> Explore the material
1. Render this sentence from the passage on executive lawmaking into Spanish: "Making national policy by decree violates the requirements of public notice, participation, and responsiveness that have legitimized executive lawmaking."
2. Answer these from the passage on executive lawmaking:
(a) Which two programs are said to consist in practice of active collaboration with large producers?
(b) Which office issues the "Dear Colleague" letters?
(c) Under what general statutory standard must the EPA weigh costs as well as benefits of its pollution controls?

Extract provided section start

A possible opening lies in the excesses of the Obama administration, which have broken the mold of post-1970 regulation. Making national policy by decree violates the requirements of public notice, participation, and responsiveness that have legitimized executive lawmaking. The Obamacare and Dodd-Frank programs are making mock of their consumerist pretensions. Billed as providing "Affordable Care and Patient Protection" and "Wall Street Reform and Consumer Protection," in practice both programs consist of active collaboration with large producers. They are throwbacks to New Deal industrial regimes and are degrading health insurance and banking services in ways that are increasingly conspicuous. The president's imposition of New Deal utility controls on the Internet is even more jarringly anachronistic and is alienating sophisticated technologists.
The administration may be taking America to a further, darker stage of executive lawmaking—more authoritarian and syndicalist. But it may instead be provoking reactions that, once underway, could go beyond correcting individual abuses. The courts—and not only conservative judges and justices—are clearly rethinking many of their doctrines of deference to executive discretion, and their decisions could rouse Congress to broader responses:
* The administration's practice of skirting notice-and-comment rulemaking, in its actions on immigration, transgender restrooms, and other matters, is being vigorously litigated. The cases are prompting Congress to consider banning now-common agency lawmaking by such devices as "guidance documents" and the notorious "Dear Colleague" letters from the Education Department's Office for Civil Rights.
* The Supreme Court recently issued its second unanimous decision in recent years rejecting the administration's denial of hearings to citizens caught in its impossibly expansive definition of "waters of the United States." This could embolden Congress to revisit the Clean Water Act and, even better, to guarantee citizens hearings before tribunals that are independent of prosecuting agencies.
* Another recent Supreme Court decision held that the EPA must take account of the costs as well as benefits of its pollution controls under a general "appropriate and necessary" statutory standard, and recent Court of Appeals decisions have applied similar reasoning to certain SEC rules. The decisions point the way to a general statutory requirement that agency benefit-cost assessments be subject to judicial review.
* Strong legal and constitutional challenges are underway to key features of Obamacare, Dodd-Frank, and the EPA's Clean Power Plan and have produced some promising preliminary decisions. Further successes would strengthen Congress's hand in these momentous instances of executive unilateralism, and might even prompt a movement away from congressional over-delegation.

Extract provided section end
Dataset section start

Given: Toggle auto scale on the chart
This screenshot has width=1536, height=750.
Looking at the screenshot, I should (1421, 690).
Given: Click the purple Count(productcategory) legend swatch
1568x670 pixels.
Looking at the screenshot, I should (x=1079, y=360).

Dataset section end
Dataset section start

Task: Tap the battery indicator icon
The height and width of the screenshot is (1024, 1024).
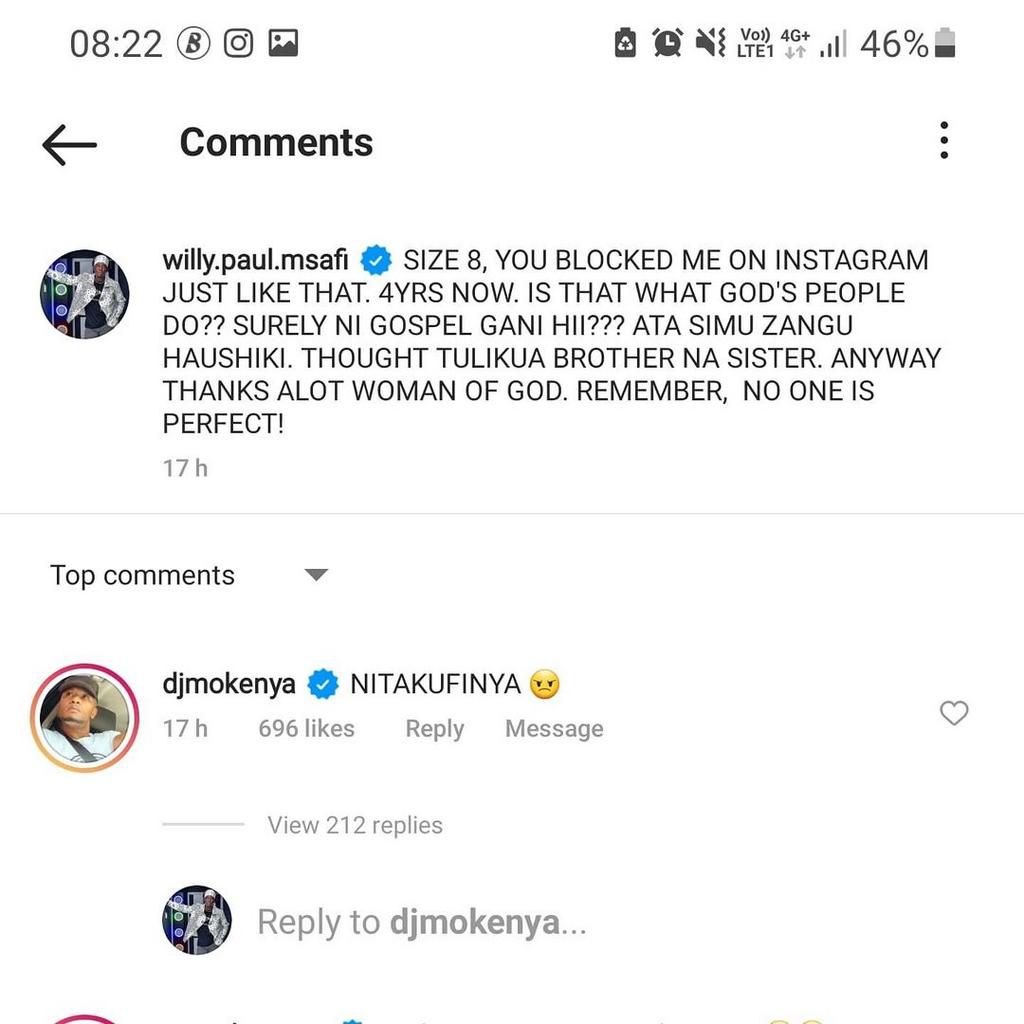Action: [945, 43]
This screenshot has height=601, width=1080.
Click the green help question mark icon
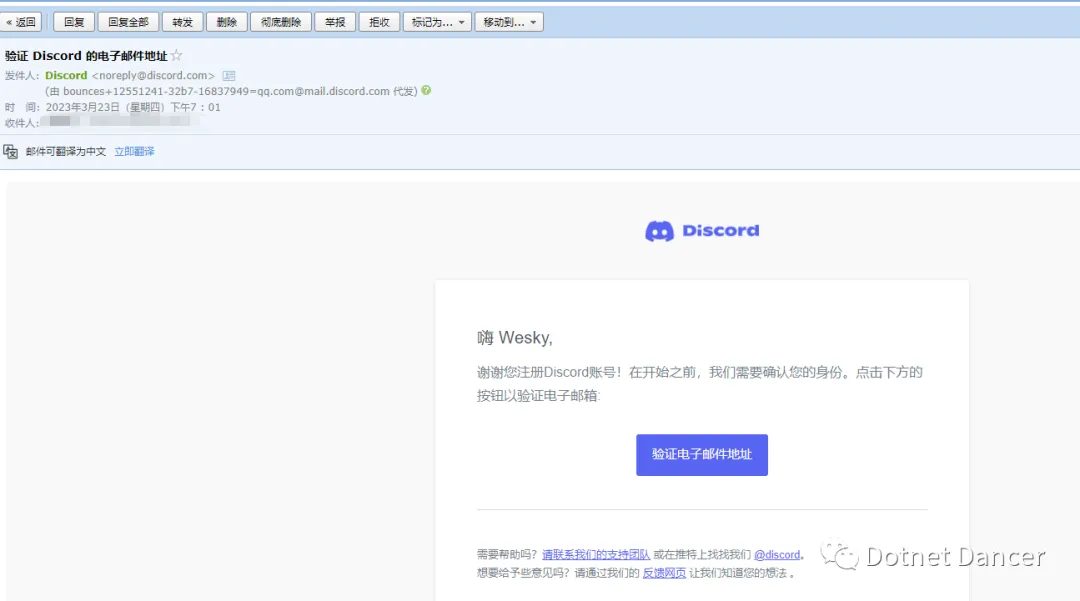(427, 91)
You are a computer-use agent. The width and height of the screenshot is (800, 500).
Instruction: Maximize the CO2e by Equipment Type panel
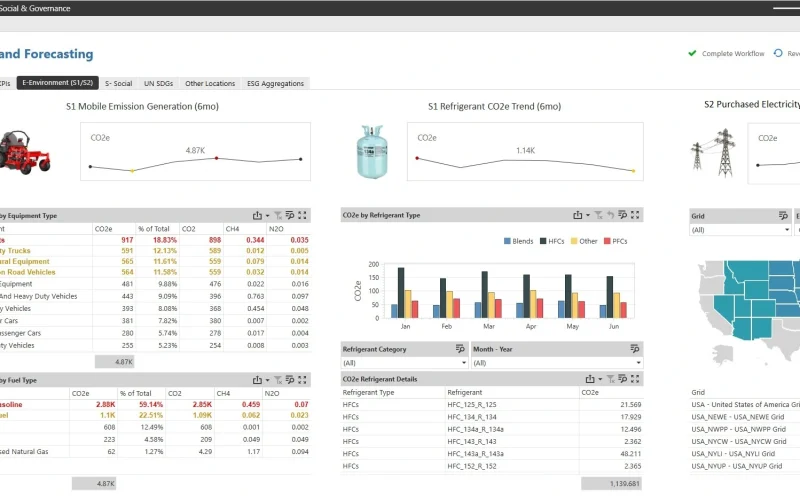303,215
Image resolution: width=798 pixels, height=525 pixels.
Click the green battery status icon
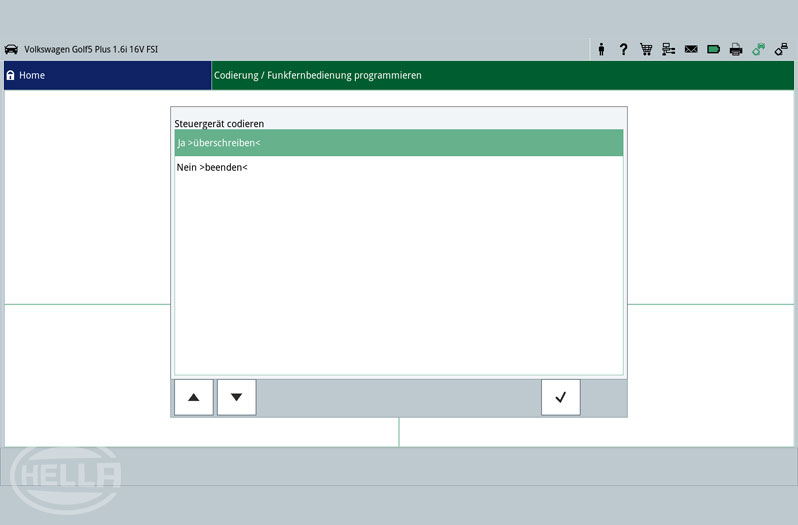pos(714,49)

Dataset section end

> Responses to the tasks
1. Hacer política nacional por decreto viola los requisitos de aviso público, participación y capacidad de respuesta que han legitimado la legislación ejecutiva.

2.
(a) Obamacare and Dodd-Frank.
(b) The Education Department's Office for Civil Rights.
(c) The "appropriate and necessary" standard.